I said, “Apathy has never really been my thing,”


and he laughed. But I lied. It was a bald-faced lie


the likes of which I usually tell. But he laughed.


Lives – like lies – are complicated things. Living is hard.


You do what you’re told, what everyone expects,


and you’re supposed to make it. You’re supposed


to succeed. Only you’re left with mountains of debt,


a retail job, and a group of friends you rarely see.


But apathy has never really been your thing.


My thing.


Our thing?


 


It’s a lie – apathy is the only way we make


it through the day-to-day dullness, the repetition


of speech and movement, patterns burned


into muscle-memory, synapses, teeth, and tongue.


“Thanks so much for coming in today.


Have a wonderful trip.” False smiles. False cheer.


Sometimes I roll my eyes so hard I feel


like I’m dislocating something inside. Nothing vital.


Optic nerves remain undamaged, but the effort


is cathartic.


 


It turns into an ‘us’ versus ‘them’ that wouldn’t normally


exist. We serve them. They bitch and moan –


tax on the newspapers? It’s a conspiracy. Big Brother


is watching. You’re part of the problem. Right.


Right – just like that. I’m part of the problem


and so are you.
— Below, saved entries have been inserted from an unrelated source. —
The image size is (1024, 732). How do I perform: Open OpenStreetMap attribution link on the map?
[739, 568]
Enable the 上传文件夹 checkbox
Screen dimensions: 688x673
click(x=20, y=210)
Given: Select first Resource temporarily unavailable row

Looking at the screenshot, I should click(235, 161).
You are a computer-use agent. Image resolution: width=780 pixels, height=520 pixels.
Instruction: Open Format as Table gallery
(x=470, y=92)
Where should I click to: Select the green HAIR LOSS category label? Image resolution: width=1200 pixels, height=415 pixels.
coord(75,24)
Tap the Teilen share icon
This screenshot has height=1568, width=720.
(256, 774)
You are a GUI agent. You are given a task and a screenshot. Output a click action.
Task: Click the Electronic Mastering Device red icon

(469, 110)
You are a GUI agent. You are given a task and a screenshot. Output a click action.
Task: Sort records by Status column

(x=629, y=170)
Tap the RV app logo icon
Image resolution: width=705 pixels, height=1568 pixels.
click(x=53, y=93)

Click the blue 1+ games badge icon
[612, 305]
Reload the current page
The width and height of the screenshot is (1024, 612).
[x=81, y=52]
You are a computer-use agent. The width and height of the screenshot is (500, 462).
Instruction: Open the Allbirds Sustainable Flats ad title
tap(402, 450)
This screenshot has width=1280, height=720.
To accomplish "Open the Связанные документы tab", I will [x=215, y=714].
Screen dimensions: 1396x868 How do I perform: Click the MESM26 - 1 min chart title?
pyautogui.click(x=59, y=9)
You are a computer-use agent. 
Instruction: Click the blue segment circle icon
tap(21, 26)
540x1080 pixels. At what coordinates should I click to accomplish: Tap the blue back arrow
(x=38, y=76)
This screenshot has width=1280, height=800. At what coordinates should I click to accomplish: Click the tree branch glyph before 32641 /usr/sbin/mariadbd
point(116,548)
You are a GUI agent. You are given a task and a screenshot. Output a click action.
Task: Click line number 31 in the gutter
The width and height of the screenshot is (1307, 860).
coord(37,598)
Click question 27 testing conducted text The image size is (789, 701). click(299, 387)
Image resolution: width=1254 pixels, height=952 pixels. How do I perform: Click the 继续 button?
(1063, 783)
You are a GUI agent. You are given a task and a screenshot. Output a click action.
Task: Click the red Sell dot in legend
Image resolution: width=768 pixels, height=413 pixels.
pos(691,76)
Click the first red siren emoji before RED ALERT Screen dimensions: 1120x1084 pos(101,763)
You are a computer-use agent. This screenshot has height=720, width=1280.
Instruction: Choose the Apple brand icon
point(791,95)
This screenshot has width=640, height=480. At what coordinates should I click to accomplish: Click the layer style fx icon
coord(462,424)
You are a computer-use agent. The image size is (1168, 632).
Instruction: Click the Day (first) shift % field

So you coat yourself in apathy, you steep


in it, absorb it, make it a part of your routine.


 


Management piles responsibility upon your shoulders


and you grip that apathy, knuckles whitening.


You hold on to it because that shared apathy


is the only thing that gets you through the constant


interaction. Or I hold onto it, anyway. When my cheeks


ache from smiling, teeth clenching as I hold back


honest opinions, grind them to dust - when people


ask the same questions over and over again -


when they can’t find the books in front of their faces,


when they don’t know where their gates


are or which restaurant is where – I hold


onto it. I tell myself, “Two more hours.”


I tell myself, “One more hour.” I tell myself,


“Just half an hour.”


 


And as the minutes tick-tock away, slipping


through fingers too numb to notice the loss,


I wonder what I might have done if the apathy


hadn’t sunk its claws in so deep so early on? 


If my father had yelled and smoked less, held


off on the tequila. See, it’s an old friend, apathy.


Not just a new-found coping mechanism,


but a tried and true one. Distance makes the heart


grow fonder, they say – or forgetful. I want


to forget. The violence, the mood swings,


the taketaketake of life with a man who’s supposed


to protect you and love you but doesn’t. He doesn’t


and you don’t know why – life isn’t fair. Good


people die, bad people thrive. Not feeling is better –


I tell myself that.


 


So I strip myself down. I leave myself bare. Empty


eyes cobble together convenient lies so no one


will notice. And then I hide. I open a book. I log


into my email. I used to make phone calls


but even that’s too real now. Too vivid. I want to hear


what you have to say but letting it touch


me would break through the fugue that surrounds


me and it’s so much easier to just leave


it alone. To weave one barely-there experience


into another, pretend everything is alright, smile


the fake smiles, never meet anyone’s eyes.


Hush, hush. It’s easier. It will get easier.


 


If it’s easier, why do I find myself staring at the ceiling


in the middle of the night, half bored and half broken,


lonely in a way that I will never admit to anyone else.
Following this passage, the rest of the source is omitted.